In this article written by the EFF, they interviewed developers responsible for popular extensions, where most described ManifestV3 as a downgrade, with some accused it for being purposefully bad. I particularly like this one from the creator of SingleFile, “I consider the migration to Manifest V3 to be a major regression from a functional and technical point of view.”

After an update in June this year, a feature called the WebRequest API will be removed, and the adblockers and tracker blockers that depend on this feature will stop working. Since the business model of Google is to track your online activity and then show you personalised ads, it is not difficult to see why this feature is removed.

Not only are they sacrifising user experience for monetary gain, they are forcing the same update on all Chromium browsers as well.
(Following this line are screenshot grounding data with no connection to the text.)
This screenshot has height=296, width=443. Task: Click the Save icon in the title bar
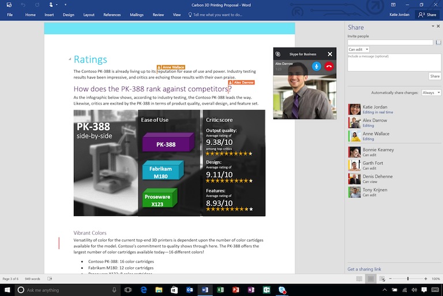(8, 5)
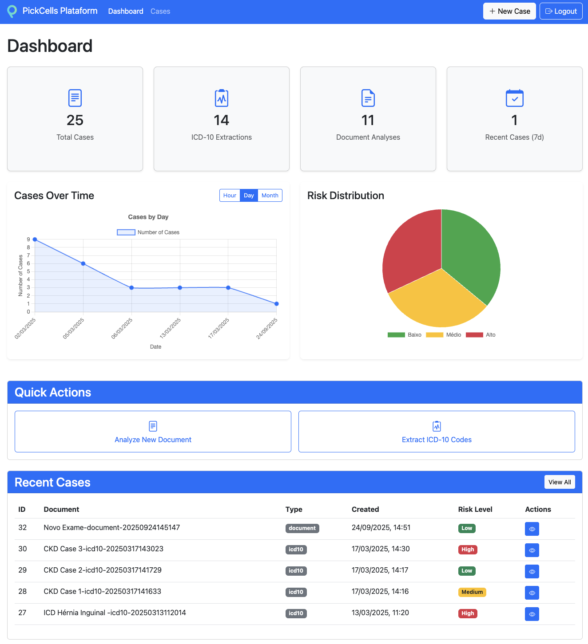The height and width of the screenshot is (644, 588).
Task: Select the Day chart interval
Action: [249, 196]
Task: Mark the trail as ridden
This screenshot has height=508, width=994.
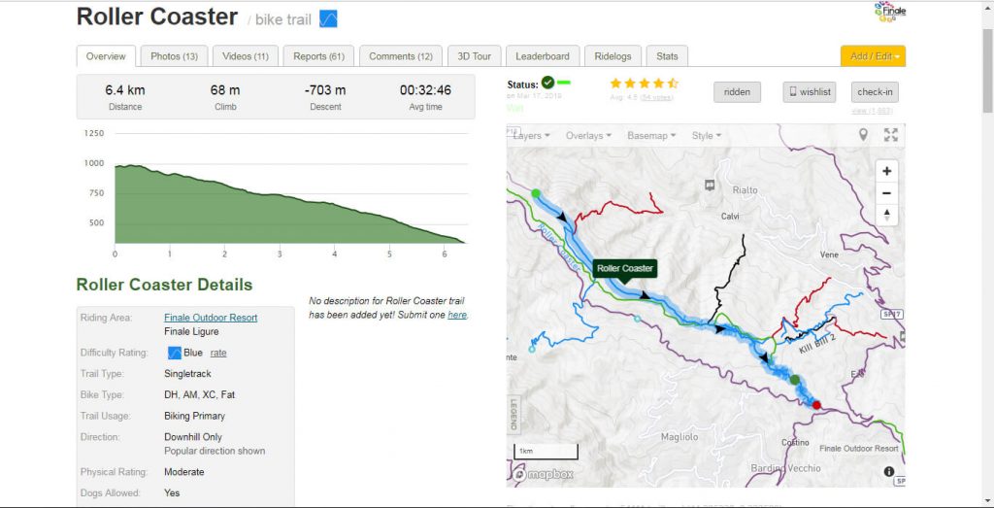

I am hereby devastated to inform you that this is not the first time they have done it, and it will not be the last time they will do it.

But there are also good news, non-Chromium browsers will not be affected by the Manifest V3, and if you are already using one, you will be exempt from any future nonsense Google throws in your way. So if you are considering switching to one, unless Safari is your goto browser, which lacks competent extensions support, you can still get your adblockers, another adblockers, all the adblockers.

So are you going to make the switch before the update? Let me know in the comments down below, anyways I will be seeing you in two weeks, have a good one.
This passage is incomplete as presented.